Submitted by Ronni Tartlet and Amy Studzienko
On Saturday, June 30, roughly 60 Lopezians of all ages assembled at the intersection of Ferry, Center and Fisherman Bay roads. They stood in the rain, bearing signs of support for families that have been ripped apart after crossing our southern border. Similar marches took place across the nation.
Lopezians came out to express their disgust with the separation of more than 2,000 undocumented children from their families, a feature of Trump’s “zero tolerance” immigration policy (CNN, July 3). After a huge nationwide protest, the administration said it would change course and stop seizing children; but the government is now moving toward a policy of detaining entire families indefinitely.
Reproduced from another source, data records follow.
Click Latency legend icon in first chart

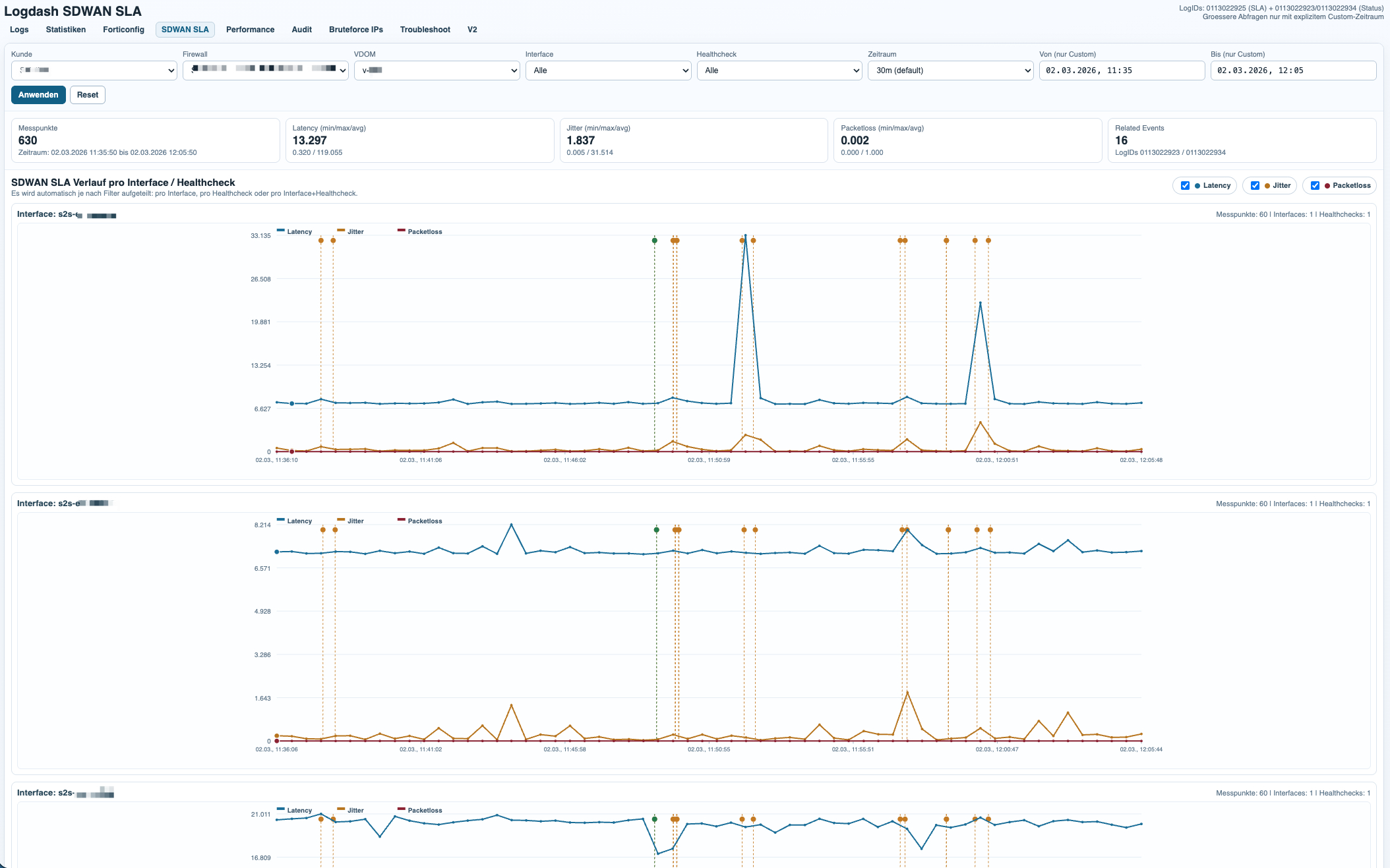[281, 231]
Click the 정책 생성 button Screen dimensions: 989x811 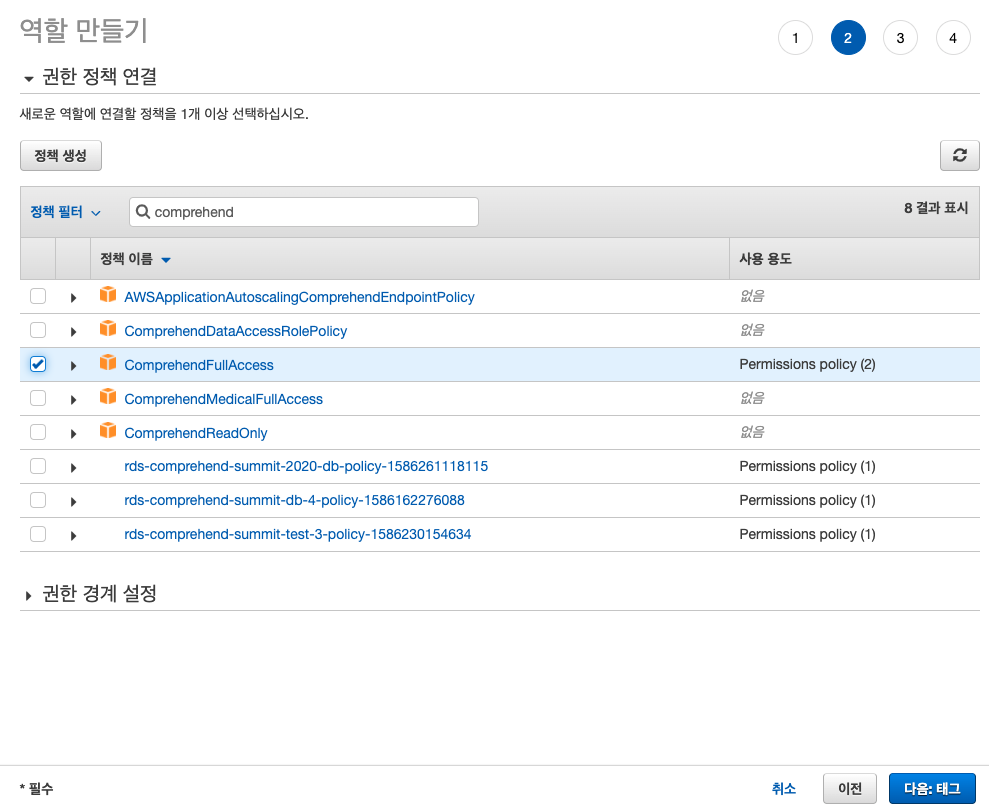click(x=61, y=156)
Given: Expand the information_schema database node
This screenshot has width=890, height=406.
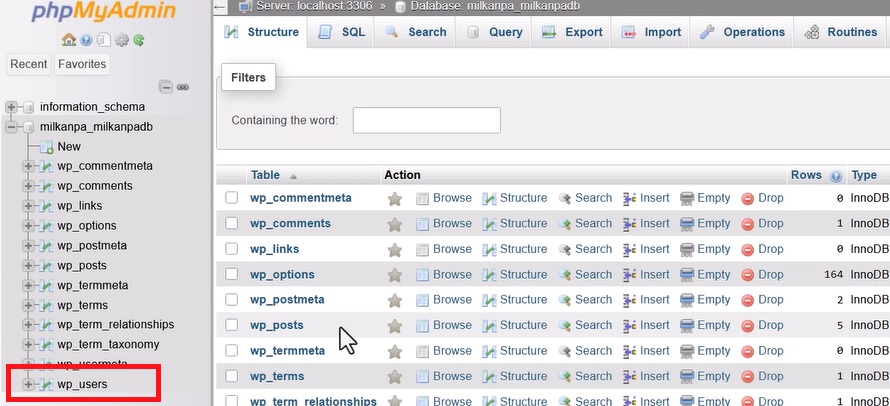Looking at the screenshot, I should click(12, 107).
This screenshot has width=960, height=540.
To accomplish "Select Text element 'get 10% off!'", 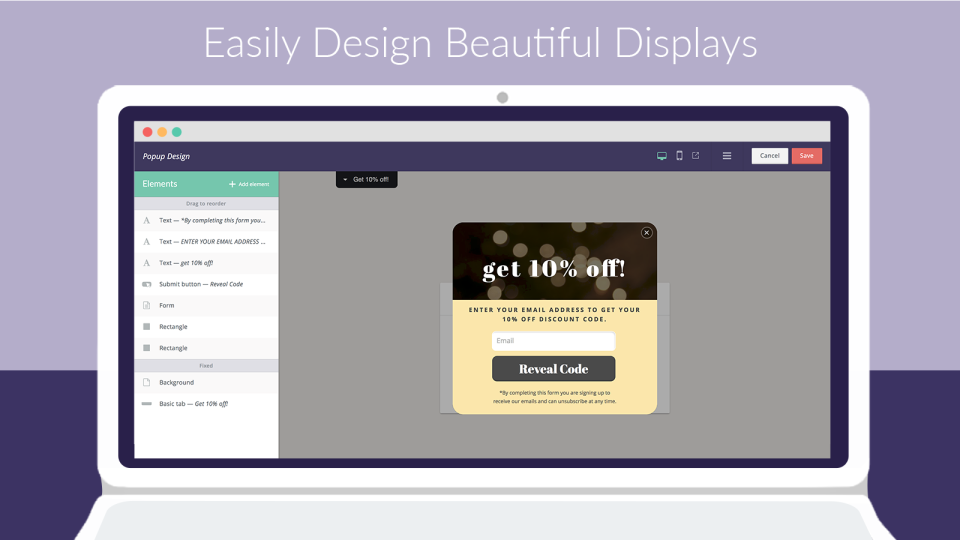I will pyautogui.click(x=206, y=263).
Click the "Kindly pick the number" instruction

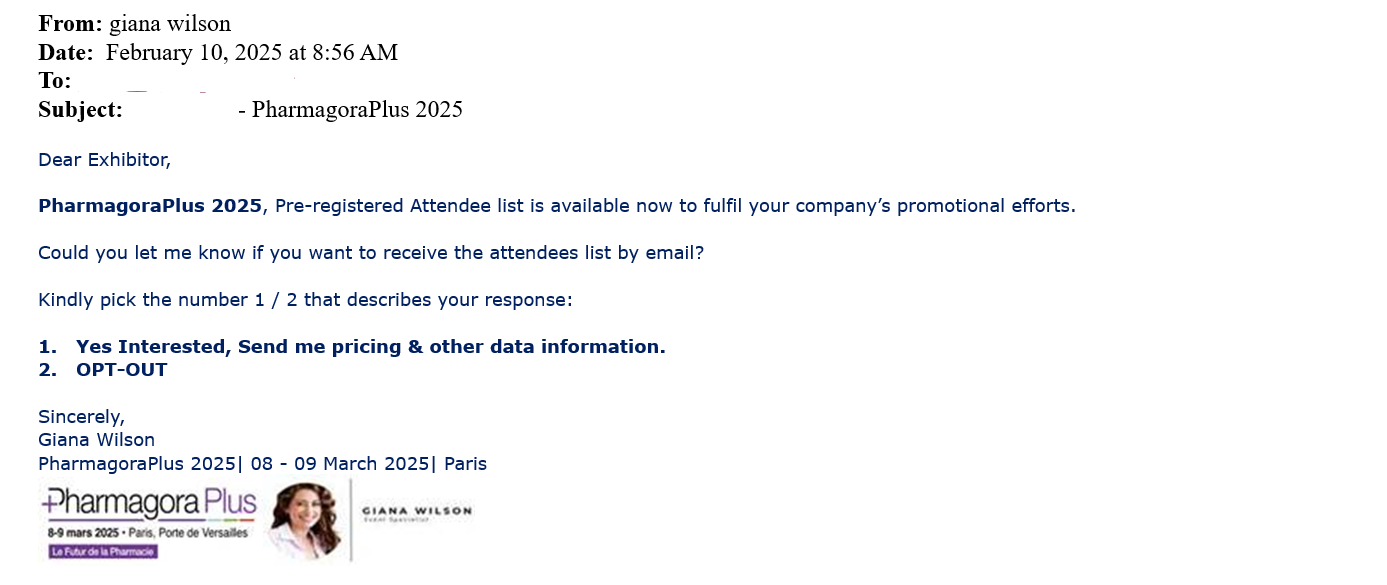click(x=305, y=300)
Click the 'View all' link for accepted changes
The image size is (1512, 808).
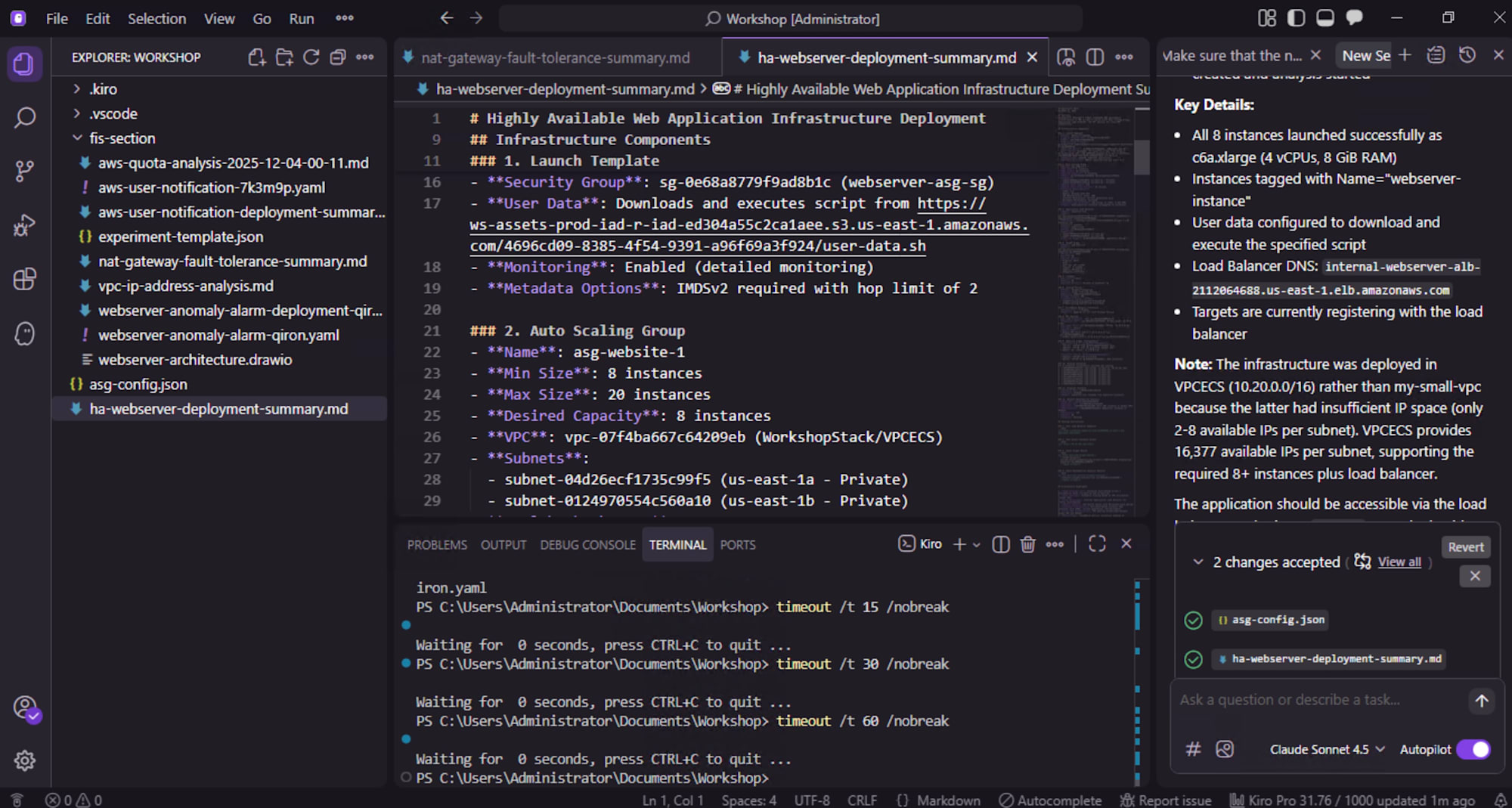1399,562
Instead of being released to await the outcome of their claims, immigrant families are increasingly remaining in jails as their cases grind slowly through the court system over months or years (The Guardian, July 3). Human rights activists describe this policy as inhumane and cruel. Right here in Tacoma, at the Northwest Detention Center, “some 1,500 immigrants are being held during their asylum review” (Tacoma Weekly, May 5).
Many of these draconian policies were set in motion under the Obama administration, and their brutality is increasing rapidly. Under Trump, immigration arrests rose 41 percent in 2017 over the previous year. Increasingly aggressive raids and mass deportations of otherwise law-abiding, longtime residents fracture immigrant families and sow fear in many communities.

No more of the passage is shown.